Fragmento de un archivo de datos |
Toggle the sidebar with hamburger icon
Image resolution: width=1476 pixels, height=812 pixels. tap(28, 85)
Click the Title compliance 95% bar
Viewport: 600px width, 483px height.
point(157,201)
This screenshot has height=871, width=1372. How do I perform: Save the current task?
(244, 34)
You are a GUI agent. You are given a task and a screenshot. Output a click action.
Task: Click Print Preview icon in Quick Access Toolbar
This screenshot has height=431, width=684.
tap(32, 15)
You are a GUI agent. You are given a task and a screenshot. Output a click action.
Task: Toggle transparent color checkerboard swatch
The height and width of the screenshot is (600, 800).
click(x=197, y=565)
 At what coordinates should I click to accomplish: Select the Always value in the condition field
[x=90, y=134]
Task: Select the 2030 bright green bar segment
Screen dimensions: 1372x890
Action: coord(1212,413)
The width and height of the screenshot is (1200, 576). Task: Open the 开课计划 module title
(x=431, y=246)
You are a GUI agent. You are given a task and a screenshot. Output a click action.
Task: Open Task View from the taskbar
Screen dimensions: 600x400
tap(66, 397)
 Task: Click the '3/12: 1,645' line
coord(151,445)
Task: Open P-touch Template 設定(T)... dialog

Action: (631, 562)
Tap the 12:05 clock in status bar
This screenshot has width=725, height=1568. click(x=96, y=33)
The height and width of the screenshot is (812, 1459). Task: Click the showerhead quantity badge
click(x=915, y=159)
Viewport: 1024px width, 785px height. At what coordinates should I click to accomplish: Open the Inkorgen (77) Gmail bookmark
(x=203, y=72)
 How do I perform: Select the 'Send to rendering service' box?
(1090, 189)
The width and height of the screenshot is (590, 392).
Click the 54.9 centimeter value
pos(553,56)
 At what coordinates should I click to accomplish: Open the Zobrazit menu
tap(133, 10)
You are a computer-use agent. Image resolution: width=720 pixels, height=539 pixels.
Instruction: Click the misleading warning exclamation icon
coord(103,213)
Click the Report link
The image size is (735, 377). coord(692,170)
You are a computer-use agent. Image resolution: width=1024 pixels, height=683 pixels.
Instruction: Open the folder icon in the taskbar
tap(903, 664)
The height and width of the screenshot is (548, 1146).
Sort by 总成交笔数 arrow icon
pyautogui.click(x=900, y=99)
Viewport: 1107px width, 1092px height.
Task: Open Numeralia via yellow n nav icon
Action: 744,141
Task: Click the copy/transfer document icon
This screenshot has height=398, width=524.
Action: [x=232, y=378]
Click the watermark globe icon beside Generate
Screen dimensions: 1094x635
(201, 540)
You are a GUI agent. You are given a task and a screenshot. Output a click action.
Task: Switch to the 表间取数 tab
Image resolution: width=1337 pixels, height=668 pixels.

Qué hacer | Transcribe sin cambios las líneas de los registros desde la que contiene "Task: Select the" hasta la que contiene "pos(553,56)", ambas incluidas.

Respuesta |
Task: Select the 2030 bright green bar segment
Screen dimensions: 1372x890
Action: coord(1212,413)
The width and height of the screenshot is (1200, 576). Task: Open the 开课计划 module title
(x=431, y=246)
You are a GUI agent. You are given a task and a screenshot. Output a click action.
Task: Open Task View from the taskbar
Screen dimensions: 600x400
tap(66, 397)
 Task: Click the '3/12: 1,645' line
coord(151,445)
Task: Open P-touch Template 設定(T)... dialog

Action: (631, 562)
Tap the 12:05 clock in status bar
This screenshot has width=725, height=1568. click(x=96, y=33)
The height and width of the screenshot is (812, 1459). Task: Click the showerhead quantity badge
click(x=915, y=159)
Viewport: 1024px width, 785px height. At what coordinates should I click to accomplish: Open the Inkorgen (77) Gmail bookmark
(x=203, y=72)
 How do I perform: Select the 'Send to rendering service' box?
(1090, 189)
The width and height of the screenshot is (590, 392).
Click the 54.9 centimeter value
pos(553,56)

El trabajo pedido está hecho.